Greater Makalali Private Game Reserve, South Africa

Lying just outside Kruger National Park in the central lowveld region of South Africa, the Greater Makalali Private Game Reserve holds abundant natural beauty, important wildlife conservation initiatives and incredible Big Five safari experiences.

The mountains of the Greater Makalali in shadow under a darkening sky © Sophie Barrett, guide at Garonga 

The reserve is characterized by undulating hills, punctuated by rocky outcrops, that roll down to meet savanna plains carpeted in mopane forest. With little light pollution and clear skies, particularly during the dry winter from May to September, the constellations of the Southern Hemisphere shine brightly within the dark blue canopy above.

A lioness stays alert while quenching her thirst © Sophie Barrett, guide at Garonga 

All members of Africa’s revered Big Five (buffalo, elephant, leopard, lion and white rhino) are present in the reserve.
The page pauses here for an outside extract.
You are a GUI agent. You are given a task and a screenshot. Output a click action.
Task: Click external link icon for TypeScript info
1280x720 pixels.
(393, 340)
It is also a refuge for some of Africa’s most endangered wildlife species, with various programmes dedicated to the conservation and protection of cheetah, African wild dog, pangolin and rhino. Endangered bird species found here include the ground hornbill, lappet faced vulture, hooded vulture and white-backed vulture.

 

 

Lake Malawi, Malawi

Travel to Malawi is dominated by those heading for a beach holiday at Lake Malawi. David Livingstone famously named it ‘The Lake of Stars’ because daylight dances across the still blue water and at night, the reflection of the stars against in the lake are met by the lanterns lit by the fishermen.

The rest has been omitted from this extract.